EXERCISE BRIEF: Nothing should appear in the answer except the lines from the one containing "has width=1065, height=800." through the end of the records below, written out exactly.

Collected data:
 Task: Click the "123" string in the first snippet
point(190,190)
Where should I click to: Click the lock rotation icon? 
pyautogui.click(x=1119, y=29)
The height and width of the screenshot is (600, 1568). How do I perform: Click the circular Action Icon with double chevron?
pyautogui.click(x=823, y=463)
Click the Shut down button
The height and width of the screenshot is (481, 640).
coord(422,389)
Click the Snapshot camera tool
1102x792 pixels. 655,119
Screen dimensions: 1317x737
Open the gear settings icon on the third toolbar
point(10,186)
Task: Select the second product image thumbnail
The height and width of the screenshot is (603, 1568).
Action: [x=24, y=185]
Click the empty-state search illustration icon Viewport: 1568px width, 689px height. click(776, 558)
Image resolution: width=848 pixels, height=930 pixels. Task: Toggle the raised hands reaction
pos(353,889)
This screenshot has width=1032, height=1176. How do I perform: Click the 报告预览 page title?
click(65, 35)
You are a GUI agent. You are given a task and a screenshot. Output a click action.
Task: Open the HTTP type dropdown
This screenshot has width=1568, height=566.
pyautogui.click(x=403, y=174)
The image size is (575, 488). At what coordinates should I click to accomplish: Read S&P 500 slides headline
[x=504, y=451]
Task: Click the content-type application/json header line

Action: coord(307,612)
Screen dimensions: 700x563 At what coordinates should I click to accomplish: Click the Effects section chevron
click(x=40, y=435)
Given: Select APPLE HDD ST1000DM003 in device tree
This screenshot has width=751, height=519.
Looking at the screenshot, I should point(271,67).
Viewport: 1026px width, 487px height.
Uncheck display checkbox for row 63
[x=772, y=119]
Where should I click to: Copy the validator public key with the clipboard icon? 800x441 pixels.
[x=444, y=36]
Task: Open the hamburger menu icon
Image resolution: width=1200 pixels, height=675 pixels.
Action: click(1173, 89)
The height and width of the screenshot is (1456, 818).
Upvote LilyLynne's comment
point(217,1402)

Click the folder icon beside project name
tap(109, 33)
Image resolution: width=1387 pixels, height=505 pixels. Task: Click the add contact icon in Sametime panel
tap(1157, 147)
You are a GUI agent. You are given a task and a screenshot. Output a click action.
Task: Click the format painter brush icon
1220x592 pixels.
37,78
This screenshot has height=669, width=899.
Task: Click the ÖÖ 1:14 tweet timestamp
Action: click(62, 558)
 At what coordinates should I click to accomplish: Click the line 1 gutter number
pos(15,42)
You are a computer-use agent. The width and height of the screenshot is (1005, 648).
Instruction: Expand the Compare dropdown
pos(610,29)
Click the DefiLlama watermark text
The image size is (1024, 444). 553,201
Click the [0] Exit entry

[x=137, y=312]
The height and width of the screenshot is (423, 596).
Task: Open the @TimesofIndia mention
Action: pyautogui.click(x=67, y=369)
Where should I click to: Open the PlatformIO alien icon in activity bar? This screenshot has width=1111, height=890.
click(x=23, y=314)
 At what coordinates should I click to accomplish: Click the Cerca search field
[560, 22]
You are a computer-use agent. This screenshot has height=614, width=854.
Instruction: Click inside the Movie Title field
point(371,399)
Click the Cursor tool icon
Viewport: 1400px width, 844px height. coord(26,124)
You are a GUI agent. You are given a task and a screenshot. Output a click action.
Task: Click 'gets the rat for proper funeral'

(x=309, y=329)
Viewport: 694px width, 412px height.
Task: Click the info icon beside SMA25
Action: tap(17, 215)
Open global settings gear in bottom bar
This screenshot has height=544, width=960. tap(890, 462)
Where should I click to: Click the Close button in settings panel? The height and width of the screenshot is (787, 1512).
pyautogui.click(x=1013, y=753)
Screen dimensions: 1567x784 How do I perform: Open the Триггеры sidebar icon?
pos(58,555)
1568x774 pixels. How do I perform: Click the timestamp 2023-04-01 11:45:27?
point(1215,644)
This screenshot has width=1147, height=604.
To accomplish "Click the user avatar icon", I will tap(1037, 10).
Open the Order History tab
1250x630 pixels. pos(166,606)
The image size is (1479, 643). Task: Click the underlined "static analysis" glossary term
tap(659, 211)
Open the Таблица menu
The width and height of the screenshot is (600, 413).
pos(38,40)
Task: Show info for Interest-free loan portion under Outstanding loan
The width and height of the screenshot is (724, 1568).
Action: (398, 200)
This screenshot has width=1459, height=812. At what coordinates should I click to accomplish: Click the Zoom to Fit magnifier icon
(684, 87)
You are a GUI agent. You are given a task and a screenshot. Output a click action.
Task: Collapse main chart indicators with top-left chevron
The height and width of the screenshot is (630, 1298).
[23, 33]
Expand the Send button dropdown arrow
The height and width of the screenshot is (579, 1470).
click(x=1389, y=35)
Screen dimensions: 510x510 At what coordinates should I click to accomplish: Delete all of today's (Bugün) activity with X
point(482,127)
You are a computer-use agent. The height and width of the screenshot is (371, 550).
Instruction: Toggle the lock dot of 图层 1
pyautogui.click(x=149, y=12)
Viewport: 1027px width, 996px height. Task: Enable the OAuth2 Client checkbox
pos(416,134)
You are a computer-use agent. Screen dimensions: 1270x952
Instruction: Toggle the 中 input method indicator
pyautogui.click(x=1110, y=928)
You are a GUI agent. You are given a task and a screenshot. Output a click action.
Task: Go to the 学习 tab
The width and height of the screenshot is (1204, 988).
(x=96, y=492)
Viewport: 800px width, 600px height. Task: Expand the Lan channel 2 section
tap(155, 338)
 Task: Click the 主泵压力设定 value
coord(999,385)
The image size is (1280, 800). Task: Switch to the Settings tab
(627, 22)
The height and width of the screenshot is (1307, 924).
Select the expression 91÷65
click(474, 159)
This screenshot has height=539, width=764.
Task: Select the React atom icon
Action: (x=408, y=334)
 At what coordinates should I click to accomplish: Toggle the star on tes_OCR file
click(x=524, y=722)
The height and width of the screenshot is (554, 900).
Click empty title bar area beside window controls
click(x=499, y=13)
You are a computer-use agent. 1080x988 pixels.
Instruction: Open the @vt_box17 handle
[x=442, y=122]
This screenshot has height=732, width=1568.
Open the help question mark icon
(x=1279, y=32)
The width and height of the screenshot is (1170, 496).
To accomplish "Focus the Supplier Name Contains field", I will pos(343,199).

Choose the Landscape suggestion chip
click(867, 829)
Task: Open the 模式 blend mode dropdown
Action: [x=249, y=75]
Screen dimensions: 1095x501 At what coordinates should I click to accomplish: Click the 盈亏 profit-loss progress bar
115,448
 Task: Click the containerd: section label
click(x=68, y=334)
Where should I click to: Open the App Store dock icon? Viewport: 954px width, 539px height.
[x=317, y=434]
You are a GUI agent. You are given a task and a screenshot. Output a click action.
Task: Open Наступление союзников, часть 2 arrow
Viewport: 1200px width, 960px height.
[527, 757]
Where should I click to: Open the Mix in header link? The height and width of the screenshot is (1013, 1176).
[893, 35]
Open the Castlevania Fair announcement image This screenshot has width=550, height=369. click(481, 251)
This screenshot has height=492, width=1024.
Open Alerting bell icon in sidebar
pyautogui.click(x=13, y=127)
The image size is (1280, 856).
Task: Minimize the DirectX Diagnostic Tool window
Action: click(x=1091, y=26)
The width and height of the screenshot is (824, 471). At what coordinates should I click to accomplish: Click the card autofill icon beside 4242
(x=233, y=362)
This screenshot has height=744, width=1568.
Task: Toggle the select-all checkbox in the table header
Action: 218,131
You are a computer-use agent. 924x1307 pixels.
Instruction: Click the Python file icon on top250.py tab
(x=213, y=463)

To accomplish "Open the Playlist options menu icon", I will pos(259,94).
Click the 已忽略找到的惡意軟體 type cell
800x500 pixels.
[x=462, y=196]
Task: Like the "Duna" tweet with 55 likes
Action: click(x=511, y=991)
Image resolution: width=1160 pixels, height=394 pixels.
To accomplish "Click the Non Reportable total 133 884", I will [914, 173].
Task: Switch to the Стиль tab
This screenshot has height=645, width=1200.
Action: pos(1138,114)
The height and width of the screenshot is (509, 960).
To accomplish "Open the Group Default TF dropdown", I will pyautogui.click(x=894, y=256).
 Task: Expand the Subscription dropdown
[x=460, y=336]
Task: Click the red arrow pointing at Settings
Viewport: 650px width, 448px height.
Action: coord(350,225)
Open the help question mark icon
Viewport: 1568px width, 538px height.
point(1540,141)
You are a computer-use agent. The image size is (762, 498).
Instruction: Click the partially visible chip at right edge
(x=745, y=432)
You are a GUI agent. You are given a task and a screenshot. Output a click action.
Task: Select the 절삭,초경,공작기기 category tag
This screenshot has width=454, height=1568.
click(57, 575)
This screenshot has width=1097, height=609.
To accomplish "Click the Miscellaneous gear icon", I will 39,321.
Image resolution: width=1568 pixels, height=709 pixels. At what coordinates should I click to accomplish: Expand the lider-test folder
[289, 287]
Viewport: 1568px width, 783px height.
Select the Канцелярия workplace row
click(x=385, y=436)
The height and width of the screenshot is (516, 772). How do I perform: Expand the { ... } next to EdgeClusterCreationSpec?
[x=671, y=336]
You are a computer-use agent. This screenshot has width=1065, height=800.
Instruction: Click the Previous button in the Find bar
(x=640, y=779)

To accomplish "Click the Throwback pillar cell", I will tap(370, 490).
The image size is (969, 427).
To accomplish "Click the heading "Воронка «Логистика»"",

EXERCISE RESPONSE:
You are a computer-use agent. This screenshot has width=1065, height=800.
Instruction: Click the Previous button in the Find bar
(x=640, y=779)

To accomplish "Click the Throwback pillar cell", I will tap(370, 490).
The image size is (969, 427).
To accomplish "Click the heading "Воронка «Логистика»"",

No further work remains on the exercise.